## TASK
Turn the lines of the material below into a numbered list, leaving out any blank lines. Start at the line that contains "Image resolution: width=63, height=848." and end with the line that contains "[Partager via Facebook] (63, 541)".

(Rows of pointing data)
# # #
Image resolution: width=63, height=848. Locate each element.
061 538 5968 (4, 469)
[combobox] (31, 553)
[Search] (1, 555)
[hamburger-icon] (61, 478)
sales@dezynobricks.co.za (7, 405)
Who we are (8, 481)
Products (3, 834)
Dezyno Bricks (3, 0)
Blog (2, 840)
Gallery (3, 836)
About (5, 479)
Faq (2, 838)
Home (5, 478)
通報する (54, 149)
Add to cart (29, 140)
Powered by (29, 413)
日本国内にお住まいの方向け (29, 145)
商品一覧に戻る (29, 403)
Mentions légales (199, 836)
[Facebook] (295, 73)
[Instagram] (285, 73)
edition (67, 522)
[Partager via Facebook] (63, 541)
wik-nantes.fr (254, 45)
# # #
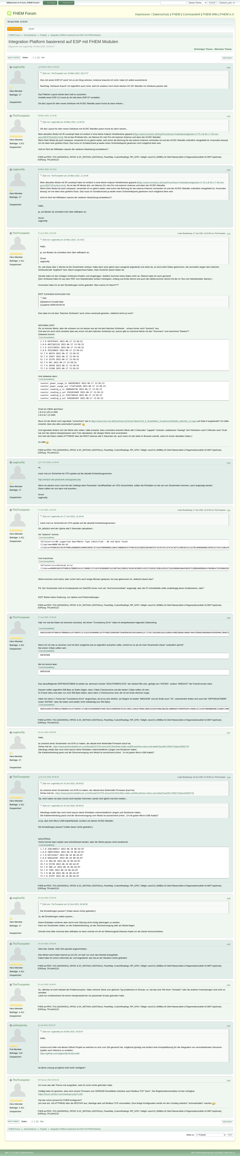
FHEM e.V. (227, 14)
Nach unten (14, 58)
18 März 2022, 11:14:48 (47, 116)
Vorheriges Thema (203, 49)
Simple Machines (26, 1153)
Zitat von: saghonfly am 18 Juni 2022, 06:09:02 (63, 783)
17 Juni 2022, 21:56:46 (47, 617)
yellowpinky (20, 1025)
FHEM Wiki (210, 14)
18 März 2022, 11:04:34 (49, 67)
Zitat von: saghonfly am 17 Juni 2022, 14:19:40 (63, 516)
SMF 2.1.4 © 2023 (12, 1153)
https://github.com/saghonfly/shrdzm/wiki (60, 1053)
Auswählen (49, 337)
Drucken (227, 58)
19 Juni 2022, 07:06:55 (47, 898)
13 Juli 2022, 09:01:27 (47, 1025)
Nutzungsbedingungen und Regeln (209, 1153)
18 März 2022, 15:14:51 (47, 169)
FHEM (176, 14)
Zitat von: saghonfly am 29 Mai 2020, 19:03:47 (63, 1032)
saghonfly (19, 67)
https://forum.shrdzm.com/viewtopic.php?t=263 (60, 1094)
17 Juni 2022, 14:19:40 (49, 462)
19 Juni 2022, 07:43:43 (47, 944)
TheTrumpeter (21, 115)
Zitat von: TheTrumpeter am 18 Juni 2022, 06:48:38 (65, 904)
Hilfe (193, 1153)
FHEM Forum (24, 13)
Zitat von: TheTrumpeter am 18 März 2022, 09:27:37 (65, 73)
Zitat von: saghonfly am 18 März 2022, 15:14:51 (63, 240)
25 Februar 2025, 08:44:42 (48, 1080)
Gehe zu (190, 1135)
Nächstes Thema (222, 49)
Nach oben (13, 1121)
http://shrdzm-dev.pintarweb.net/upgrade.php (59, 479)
# # #
## FINAL ANSWER
1. Image resolution: width=63, height=848. Locate each element.
2. 061 538 5968 (4, 469)
3. [combobox] (31, 553)
4. [Search] (1, 555)
5. [hamburger-icon] (61, 478)
6. sales@dezynobricks.co.za (7, 405)
7. Who we are (8, 481)
8. Products (3, 834)
9. Dezyno Bricks (3, 0)
10. Blog (2, 840)
11. Gallery (3, 836)
12. About (5, 479)
13. Faq (2, 838)
14. Home (5, 478)
15. 通報する (54, 149)
16. Add to cart (29, 140)
17. Powered by (29, 413)
18. 日本国内にお住まいの方向け (29, 145)
19. 商品一覧に戻る (29, 403)
20. Mentions légales (199, 836)
21. [Facebook] (295, 73)
22. [Instagram] (285, 73)
23. edition (67, 522)
24. [Partager via Facebook] (63, 541)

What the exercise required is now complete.